I had 5 scholarly sources that I quoted throughout the video. They were either direct quotes or rephrased to suit the sentence that they were incorporated into. I did not want to say in the video who I was actually quoting because I felt that it would ruin the flow of the points being made, and make it seem more essay-like rather than an just a simple educational video. So the strategy I used was to have text on the screen that stated the source of what I was saying, the same way one would cite a source in an essay. Then at the end of the video I had credits that rolled along the screen that was my reference list of all the sources used throughout the video.
It was hard for me to come up with creative ways that would not breach any laws and rules in the video, I didn’t want to have any obstacles so I avoided it. I did not include extra material that I know would need more careful consideration, I just wanted the video to be a sit down, fun and educational video. I also had the huge problem of rambling a lot, I originally talked for a good 30 minutes and had to cut it back to only include the ‘most important’ parts.

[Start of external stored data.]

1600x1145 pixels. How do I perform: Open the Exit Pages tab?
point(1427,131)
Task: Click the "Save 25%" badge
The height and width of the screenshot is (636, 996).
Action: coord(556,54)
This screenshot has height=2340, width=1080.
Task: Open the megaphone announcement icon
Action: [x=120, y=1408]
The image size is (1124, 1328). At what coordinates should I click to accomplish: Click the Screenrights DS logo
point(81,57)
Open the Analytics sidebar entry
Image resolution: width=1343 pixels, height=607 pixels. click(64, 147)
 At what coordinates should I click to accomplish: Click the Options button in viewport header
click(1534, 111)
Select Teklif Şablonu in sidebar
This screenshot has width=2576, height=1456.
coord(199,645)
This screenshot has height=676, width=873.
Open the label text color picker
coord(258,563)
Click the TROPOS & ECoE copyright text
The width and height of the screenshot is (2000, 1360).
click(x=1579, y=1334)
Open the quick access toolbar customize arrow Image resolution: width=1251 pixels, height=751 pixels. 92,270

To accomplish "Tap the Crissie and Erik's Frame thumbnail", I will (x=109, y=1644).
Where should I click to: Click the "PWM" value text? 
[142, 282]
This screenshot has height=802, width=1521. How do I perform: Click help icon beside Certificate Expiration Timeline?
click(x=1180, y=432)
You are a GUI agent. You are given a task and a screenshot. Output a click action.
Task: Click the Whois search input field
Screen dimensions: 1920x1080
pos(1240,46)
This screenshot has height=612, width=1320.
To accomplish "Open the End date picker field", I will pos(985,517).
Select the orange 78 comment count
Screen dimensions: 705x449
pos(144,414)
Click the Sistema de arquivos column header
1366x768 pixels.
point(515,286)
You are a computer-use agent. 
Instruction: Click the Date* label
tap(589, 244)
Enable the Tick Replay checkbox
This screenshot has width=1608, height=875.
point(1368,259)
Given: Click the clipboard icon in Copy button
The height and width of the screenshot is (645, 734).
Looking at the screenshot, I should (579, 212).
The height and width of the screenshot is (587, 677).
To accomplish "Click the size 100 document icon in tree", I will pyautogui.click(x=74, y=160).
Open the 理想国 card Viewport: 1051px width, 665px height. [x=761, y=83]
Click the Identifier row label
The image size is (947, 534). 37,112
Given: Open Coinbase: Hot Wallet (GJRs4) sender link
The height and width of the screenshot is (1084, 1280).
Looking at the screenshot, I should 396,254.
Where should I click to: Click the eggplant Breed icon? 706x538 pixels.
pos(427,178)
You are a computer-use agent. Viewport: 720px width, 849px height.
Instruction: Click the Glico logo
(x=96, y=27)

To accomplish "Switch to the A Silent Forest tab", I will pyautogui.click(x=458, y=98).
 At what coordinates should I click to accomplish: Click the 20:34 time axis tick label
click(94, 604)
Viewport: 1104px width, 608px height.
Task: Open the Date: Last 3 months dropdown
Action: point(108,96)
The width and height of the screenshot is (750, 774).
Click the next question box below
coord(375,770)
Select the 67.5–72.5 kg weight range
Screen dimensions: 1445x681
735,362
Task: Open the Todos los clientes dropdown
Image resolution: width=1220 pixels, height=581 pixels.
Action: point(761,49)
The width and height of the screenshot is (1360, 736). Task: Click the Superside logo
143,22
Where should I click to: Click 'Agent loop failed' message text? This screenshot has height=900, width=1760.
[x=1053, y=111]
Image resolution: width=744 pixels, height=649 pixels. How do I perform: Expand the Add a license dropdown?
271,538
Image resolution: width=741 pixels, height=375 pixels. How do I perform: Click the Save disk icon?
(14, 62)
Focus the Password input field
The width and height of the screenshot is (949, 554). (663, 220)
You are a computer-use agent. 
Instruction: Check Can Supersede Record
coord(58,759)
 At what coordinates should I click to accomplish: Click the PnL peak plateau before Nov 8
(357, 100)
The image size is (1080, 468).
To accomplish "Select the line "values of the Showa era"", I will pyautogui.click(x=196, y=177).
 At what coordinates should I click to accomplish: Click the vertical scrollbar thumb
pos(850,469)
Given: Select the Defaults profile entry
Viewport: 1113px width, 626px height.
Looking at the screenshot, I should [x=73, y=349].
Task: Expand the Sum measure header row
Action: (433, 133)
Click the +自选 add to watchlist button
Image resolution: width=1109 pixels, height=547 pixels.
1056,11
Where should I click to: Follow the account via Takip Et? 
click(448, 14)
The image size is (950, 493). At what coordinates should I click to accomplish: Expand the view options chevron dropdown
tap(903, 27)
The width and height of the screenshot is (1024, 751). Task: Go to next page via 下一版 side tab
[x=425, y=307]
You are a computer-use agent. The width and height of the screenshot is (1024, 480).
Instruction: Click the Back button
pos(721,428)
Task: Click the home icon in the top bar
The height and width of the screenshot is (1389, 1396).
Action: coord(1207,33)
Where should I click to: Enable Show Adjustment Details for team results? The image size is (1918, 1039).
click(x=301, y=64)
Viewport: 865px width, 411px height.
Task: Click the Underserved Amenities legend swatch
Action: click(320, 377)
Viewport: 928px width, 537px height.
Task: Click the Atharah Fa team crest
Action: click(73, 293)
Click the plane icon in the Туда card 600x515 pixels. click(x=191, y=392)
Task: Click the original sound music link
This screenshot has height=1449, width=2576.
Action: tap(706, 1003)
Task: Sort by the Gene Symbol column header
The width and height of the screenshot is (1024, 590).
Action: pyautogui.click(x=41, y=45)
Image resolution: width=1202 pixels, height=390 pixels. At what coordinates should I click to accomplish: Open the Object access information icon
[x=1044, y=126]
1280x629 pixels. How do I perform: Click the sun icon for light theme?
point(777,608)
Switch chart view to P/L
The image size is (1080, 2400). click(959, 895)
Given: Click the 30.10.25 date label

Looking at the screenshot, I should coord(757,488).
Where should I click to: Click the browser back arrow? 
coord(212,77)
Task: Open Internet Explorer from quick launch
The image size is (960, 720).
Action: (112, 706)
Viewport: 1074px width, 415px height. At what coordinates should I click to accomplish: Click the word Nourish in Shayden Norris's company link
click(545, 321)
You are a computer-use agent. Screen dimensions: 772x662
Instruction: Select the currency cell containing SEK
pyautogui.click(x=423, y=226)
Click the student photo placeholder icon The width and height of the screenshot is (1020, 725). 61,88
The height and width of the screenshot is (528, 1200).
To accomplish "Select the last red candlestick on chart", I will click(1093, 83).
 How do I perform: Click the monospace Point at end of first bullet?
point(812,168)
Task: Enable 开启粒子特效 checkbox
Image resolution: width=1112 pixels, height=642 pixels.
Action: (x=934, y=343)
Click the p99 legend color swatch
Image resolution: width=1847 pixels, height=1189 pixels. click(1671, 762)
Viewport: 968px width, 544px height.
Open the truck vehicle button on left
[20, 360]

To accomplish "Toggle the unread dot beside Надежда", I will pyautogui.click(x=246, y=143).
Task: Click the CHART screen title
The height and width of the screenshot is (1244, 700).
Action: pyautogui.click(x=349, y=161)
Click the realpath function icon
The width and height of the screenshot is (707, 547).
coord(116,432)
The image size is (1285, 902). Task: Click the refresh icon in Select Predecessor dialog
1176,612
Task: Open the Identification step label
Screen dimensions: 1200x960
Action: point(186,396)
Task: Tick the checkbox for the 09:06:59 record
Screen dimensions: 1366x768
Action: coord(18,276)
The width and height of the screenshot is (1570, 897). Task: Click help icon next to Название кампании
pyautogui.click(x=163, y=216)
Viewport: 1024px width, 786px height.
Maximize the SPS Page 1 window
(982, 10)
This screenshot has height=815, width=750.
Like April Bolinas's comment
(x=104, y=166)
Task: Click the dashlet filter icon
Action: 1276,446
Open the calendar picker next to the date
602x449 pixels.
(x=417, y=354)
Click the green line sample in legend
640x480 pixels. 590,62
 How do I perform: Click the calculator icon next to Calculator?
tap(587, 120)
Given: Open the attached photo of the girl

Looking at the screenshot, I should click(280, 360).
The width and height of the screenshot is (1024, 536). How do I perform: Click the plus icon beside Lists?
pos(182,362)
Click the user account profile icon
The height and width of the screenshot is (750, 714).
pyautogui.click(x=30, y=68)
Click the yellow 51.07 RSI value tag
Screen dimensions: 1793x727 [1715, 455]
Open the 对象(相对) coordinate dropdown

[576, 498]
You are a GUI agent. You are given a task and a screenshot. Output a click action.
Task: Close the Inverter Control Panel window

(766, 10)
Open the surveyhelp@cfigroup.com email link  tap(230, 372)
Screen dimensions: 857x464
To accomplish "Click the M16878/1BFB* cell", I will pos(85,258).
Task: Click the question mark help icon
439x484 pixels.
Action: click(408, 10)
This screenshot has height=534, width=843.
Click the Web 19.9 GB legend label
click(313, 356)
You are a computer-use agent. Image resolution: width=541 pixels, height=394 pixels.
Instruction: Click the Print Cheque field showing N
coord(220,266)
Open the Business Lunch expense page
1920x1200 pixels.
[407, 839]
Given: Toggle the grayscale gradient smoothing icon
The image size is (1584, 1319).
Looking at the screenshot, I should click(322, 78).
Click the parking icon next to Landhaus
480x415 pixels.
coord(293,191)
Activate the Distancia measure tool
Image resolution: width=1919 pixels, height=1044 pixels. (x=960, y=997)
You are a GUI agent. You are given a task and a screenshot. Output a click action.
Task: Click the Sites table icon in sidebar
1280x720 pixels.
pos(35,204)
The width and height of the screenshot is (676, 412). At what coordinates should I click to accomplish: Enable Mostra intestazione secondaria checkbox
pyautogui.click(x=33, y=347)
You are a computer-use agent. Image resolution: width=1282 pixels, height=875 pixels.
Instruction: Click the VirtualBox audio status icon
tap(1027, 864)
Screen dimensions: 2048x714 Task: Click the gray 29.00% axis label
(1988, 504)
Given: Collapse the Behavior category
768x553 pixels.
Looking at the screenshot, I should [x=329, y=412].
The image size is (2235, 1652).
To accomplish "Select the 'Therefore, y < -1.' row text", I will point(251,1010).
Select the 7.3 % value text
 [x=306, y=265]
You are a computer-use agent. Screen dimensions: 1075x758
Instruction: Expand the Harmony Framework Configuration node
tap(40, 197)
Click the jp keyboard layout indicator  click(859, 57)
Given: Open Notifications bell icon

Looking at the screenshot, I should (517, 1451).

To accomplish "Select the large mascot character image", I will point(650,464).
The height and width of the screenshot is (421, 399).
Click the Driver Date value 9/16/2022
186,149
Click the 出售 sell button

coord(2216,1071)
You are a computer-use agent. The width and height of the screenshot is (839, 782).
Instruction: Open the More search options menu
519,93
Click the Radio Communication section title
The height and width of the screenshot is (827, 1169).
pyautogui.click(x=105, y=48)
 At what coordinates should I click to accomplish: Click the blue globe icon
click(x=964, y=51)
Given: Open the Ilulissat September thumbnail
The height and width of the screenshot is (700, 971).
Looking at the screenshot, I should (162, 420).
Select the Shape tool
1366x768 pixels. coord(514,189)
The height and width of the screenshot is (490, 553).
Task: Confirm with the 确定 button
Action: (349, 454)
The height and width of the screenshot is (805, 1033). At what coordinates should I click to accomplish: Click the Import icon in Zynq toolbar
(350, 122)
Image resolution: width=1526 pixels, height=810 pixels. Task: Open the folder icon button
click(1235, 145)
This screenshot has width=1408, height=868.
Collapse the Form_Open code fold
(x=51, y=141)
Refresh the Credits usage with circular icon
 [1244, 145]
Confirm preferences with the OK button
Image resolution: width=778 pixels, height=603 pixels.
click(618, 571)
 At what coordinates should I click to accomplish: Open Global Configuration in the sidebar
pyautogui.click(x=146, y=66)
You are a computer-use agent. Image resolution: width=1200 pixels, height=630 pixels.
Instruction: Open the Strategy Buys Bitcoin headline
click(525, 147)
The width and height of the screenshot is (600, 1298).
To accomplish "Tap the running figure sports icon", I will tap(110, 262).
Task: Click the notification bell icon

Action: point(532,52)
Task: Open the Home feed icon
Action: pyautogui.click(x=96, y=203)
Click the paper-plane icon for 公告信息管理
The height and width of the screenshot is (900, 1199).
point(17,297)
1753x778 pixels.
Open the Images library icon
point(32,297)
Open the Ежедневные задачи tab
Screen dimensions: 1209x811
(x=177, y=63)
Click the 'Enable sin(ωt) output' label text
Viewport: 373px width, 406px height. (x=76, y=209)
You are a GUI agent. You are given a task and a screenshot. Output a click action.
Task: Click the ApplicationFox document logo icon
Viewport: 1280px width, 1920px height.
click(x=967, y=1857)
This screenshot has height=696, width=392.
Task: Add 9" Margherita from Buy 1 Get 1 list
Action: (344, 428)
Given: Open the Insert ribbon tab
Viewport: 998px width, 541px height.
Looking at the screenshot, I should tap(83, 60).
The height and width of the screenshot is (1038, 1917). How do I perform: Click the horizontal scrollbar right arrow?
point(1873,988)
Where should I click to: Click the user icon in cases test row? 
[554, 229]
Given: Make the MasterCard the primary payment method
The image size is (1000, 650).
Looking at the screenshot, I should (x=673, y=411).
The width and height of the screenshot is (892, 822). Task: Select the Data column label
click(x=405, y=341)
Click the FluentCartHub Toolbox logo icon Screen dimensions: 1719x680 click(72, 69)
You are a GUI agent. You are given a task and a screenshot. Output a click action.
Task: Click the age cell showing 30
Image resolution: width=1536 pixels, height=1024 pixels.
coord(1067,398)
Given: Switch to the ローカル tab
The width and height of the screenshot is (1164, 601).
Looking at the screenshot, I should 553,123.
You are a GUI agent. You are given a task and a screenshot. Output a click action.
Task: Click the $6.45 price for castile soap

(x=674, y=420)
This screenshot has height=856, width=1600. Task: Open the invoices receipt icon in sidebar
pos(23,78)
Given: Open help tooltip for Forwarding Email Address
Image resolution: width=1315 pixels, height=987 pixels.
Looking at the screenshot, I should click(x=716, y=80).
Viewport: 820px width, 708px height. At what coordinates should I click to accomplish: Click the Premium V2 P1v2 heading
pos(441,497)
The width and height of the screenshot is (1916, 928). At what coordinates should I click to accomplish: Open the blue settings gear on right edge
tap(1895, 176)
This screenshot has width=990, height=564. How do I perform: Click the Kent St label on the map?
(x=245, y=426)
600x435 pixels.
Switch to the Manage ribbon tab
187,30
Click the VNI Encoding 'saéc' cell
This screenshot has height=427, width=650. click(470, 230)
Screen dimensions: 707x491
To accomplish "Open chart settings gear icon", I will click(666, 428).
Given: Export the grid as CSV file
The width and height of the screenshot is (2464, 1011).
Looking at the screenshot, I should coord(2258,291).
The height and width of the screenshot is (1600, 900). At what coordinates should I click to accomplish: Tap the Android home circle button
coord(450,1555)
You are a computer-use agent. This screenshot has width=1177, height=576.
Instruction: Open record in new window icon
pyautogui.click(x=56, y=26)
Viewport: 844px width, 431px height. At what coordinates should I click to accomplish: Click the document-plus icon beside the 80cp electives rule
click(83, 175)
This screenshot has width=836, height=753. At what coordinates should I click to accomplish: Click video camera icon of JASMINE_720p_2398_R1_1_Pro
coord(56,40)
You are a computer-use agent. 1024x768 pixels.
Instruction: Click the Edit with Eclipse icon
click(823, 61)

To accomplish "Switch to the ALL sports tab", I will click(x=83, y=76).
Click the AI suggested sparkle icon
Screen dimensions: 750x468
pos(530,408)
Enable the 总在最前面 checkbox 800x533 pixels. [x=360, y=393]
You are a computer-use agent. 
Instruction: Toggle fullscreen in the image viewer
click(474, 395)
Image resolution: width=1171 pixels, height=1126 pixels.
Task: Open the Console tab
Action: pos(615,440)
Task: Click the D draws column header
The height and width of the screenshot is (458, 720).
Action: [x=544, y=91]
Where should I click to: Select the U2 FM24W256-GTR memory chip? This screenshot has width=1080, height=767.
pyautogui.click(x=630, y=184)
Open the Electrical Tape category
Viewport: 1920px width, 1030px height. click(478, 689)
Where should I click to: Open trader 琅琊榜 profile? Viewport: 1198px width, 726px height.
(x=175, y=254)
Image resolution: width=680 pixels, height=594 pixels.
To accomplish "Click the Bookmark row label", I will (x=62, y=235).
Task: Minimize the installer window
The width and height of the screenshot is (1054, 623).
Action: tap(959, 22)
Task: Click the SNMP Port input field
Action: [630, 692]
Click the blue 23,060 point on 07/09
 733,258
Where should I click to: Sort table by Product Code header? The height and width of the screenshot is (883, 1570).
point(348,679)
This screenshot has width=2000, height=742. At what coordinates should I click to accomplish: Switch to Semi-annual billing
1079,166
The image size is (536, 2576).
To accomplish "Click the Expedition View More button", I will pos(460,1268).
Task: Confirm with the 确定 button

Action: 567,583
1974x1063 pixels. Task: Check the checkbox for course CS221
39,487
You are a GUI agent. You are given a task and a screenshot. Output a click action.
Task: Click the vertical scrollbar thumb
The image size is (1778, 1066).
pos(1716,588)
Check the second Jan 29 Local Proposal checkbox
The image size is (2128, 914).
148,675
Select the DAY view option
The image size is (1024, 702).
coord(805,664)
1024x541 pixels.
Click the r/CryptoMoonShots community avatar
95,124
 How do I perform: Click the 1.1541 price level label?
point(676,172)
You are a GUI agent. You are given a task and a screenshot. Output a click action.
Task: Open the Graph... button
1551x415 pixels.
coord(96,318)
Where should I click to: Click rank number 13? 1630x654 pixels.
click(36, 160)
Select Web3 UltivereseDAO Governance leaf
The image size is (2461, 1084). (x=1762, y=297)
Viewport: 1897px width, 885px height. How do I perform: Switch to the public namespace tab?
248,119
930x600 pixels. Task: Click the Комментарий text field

That was a huge struggle when you think everything you said was important.
My broader ALC203-related online activity
When I do remember to tweet I have found incorporating GIF’s into a tweet more successful in catching people’s eye, whether looking at the interactions on the tweet or simply looking at the likes I feel like if you implement a media of some sort into a tweet it will likely have more interactions. I also had discussion with fellow ALC203 students about the difficulties of the assignment, and we shared advice and support on it, which was encouraging. I also frequently checked the Hashtag to keep updated on fellow students progress and thoughts of the course.